__Record set__
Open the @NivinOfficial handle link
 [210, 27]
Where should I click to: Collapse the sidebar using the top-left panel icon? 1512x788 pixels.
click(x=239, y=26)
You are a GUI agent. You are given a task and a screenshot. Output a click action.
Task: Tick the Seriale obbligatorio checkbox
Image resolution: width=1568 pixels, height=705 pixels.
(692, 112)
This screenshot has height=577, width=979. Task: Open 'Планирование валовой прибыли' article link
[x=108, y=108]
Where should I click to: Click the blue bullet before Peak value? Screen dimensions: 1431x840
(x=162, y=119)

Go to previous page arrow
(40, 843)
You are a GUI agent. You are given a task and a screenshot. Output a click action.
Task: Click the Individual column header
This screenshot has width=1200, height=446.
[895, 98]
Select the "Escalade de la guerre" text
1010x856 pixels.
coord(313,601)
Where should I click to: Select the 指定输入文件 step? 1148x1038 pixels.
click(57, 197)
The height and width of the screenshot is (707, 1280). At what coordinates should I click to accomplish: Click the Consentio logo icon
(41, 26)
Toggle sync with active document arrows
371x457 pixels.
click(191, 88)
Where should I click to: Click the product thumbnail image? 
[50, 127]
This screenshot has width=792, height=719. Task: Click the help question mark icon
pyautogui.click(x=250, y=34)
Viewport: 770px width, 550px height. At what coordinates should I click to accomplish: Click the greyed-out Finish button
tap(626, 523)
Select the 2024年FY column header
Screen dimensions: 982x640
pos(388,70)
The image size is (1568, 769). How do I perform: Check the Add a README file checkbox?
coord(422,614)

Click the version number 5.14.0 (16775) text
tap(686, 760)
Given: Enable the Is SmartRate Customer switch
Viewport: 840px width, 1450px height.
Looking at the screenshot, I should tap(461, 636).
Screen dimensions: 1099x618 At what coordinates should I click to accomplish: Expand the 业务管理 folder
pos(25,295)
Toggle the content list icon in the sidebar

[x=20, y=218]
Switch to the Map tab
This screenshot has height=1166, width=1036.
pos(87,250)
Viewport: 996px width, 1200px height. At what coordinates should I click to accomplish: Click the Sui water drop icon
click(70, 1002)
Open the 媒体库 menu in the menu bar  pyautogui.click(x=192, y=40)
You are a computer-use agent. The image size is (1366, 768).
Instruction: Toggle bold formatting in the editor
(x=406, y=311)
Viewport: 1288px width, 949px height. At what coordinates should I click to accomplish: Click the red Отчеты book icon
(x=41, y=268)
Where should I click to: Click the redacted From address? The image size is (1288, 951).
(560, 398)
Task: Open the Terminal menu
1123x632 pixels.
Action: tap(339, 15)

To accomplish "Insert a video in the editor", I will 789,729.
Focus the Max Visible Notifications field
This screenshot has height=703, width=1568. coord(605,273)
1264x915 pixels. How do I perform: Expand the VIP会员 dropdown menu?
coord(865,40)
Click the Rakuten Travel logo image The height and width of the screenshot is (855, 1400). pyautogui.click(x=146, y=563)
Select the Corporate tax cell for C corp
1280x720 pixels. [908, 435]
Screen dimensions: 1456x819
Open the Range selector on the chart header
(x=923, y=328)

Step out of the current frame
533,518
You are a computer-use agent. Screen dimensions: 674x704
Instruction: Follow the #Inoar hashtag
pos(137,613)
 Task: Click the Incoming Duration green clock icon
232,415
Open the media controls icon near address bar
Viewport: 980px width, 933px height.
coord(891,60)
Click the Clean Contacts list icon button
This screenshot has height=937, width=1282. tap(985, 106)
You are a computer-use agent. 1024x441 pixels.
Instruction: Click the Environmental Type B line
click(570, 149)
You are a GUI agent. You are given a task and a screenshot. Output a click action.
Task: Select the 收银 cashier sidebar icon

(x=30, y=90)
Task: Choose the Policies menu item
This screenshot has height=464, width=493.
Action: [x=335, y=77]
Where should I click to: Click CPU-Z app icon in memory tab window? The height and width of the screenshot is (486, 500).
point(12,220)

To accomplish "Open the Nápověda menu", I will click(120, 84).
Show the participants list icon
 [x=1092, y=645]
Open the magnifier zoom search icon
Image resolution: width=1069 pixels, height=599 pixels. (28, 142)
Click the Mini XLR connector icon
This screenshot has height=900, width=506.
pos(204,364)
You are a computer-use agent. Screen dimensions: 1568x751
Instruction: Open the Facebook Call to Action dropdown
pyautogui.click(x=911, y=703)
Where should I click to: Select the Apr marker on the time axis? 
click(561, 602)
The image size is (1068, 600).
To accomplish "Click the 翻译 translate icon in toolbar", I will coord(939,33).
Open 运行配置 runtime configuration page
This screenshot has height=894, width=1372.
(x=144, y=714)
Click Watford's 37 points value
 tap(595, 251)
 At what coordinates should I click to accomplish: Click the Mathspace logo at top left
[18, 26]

__Your instructions__
Look back at the entries above and repeat, unchanged, every line from the line holding "Select the Corporate tax cell for C corp" through the line holding "Task: Choose the Policies menu item".

__Answer box__
Select the Corporate tax cell for C corp
1280x720 pixels. [908, 435]
Screen dimensions: 1456x819
Open the Range selector on the chart header
(x=923, y=328)

Step out of the current frame
533,518
You are a computer-use agent. Screen dimensions: 674x704
Instruction: Follow the #Inoar hashtag
pos(137,613)
 Task: Click the Incoming Duration green clock icon
232,415
Open the media controls icon near address bar
Viewport: 980px width, 933px height.
coord(891,60)
Click the Clean Contacts list icon button
This screenshot has height=937, width=1282. tap(985, 106)
You are a computer-use agent. 1024x441 pixels.
Instruction: Click the Environmental Type B line
click(570, 149)
You are a GUI agent. You are given a task and a screenshot. Output a click action.
Task: Select the 收银 cashier sidebar icon

(x=30, y=90)
Task: Choose the Policies menu item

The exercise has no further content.